(Saved data entries)
════════════════════
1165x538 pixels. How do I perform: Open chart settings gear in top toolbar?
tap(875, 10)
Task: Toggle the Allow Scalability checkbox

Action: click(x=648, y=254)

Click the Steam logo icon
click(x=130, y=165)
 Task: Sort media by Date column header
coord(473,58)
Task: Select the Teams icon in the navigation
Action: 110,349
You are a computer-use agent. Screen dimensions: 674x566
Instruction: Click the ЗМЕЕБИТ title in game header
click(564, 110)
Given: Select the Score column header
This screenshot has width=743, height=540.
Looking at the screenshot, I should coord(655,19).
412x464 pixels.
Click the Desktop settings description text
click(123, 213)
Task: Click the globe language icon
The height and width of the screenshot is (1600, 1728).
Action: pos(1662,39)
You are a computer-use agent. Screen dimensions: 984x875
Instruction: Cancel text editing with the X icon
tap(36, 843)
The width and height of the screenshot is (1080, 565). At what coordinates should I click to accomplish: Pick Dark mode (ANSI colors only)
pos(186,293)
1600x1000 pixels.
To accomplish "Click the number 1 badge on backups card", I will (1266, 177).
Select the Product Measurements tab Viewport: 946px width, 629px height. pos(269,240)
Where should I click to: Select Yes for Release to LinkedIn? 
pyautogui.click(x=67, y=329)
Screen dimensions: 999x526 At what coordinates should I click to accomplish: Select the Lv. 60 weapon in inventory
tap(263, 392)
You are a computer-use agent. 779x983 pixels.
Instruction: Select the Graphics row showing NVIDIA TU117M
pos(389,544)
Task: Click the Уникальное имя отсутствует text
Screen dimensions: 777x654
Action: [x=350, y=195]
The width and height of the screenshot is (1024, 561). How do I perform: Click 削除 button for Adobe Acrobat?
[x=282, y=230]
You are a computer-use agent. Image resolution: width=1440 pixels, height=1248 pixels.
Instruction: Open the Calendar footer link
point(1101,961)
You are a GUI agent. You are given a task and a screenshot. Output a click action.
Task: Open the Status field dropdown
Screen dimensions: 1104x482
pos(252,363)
════════════════════
Start at the first line of the entries and stop at the line with "Select the Product". Retype each of those lines exactly, both ends included.

**Answer section:**
1165x538 pixels. How do I perform: Open chart settings gear in top toolbar?
tap(875, 10)
Task: Toggle the Allow Scalability checkbox

Action: click(x=648, y=254)

Click the Steam logo icon
click(x=130, y=165)
 Task: Sort media by Date column header
coord(473,58)
Task: Select the Teams icon in the navigation
Action: 110,349
You are a computer-use agent. Screen dimensions: 674x566
Instruction: Click the ЗМЕЕБИТ title in game header
click(564, 110)
Given: Select the Score column header
This screenshot has width=743, height=540.
Looking at the screenshot, I should coord(655,19).
412x464 pixels.
Click the Desktop settings description text
click(123, 213)
Task: Click the globe language icon
The height and width of the screenshot is (1600, 1728).
Action: pos(1662,39)
You are a computer-use agent. Screen dimensions: 984x875
Instruction: Cancel text editing with the X icon
tap(36, 843)
The width and height of the screenshot is (1080, 565). At what coordinates should I click to accomplish: Pick Dark mode (ANSI colors only)
pos(186,293)
1600x1000 pixels.
To accomplish "Click the number 1 badge on backups card", I will (1266, 177).
Select the Product Measurements tab Viewport: 946px width, 629px height. pos(269,240)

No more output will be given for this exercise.